Vivitrol in criminal justice settings — what you should know
Vivitrol has been widely adopted in drug courts, reentry programs, probation supervision, and pre-trial diversion. Monthly injection provides verifiable adherence in a way daily pills cannot — a drug court judge or probation officer can confirm an injection was received; they can't confirm a pill was swallowed each morning.
But there's a legitimate concern here worth naming directly. In many criminal justice settings, agonist therapies like methadone and buprenorphine face significant stigma and regulatory barriers. Vivitrol, as a non-controlled substance with no abuse potential, faces fewer institutional obstacles. The result is that in many programs, Vivitrol isn't chosen from a menu of options — it's the only option offered.

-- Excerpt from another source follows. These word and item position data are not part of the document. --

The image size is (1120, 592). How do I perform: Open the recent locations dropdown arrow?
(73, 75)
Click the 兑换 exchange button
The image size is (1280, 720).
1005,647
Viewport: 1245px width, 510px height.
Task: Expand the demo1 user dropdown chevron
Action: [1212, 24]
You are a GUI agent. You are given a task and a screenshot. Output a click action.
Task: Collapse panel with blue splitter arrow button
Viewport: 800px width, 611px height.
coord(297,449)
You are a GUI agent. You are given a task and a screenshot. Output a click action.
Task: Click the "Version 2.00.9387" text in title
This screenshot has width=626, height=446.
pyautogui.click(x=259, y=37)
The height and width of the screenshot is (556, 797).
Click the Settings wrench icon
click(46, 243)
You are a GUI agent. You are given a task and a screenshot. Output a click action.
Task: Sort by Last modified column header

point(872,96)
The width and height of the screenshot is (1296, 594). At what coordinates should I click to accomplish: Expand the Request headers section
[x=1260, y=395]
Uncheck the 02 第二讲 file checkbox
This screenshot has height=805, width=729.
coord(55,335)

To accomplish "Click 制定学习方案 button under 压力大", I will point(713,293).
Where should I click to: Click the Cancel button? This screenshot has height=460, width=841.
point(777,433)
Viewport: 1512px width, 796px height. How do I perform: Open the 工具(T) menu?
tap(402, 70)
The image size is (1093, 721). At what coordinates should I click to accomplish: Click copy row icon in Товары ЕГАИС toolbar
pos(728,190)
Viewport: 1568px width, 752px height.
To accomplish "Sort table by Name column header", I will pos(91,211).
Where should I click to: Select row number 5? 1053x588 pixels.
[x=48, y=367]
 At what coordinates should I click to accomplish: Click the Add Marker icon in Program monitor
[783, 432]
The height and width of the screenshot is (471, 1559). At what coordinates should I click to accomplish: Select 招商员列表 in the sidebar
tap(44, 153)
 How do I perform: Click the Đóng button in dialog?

When participation in a drug court or release from incarceration is contingent on receiving Vivitrol injections, the voluntariness of that consent is legitimately questionable. People in these settings have the right to know what medications are available to them — including agonist therapies — even if those therapies aren't offered through the specific program. Informed consent for Vivitrol should include an honest discussion of alternatives, and clinicians working in these settings should advocate for access to the full range of evidence-based treatments.
What happens if you miss an injection?
If a monthly Vivitrol injection is missed or delayed, re-inject as soon as possible. There's no clinical reason to wait for a specific calendar date — the goal is to restore consistent receptor blockade quickly.
No repeat opioid washout is required if you remained opioid-free during the gap. The washout requirement applies to initiating naltrexone in someone who is opioid-dependent — not to re-dosing a patient who has been maintained on Vivitrol and hasn't used opioids.
If opioid use occurred during the missed-dose period, clinical assessment is required before re-injection, and the same safety protocol as initial dosing applies. Programs should have proactive outreach — phone calls, text reminders, case manager contact — to minimize the gap between scheduled and actual injection dates. The longer the gap, the greater the risk of relapse and the greater the chance that opioid use during the gap will complicate re-initiation.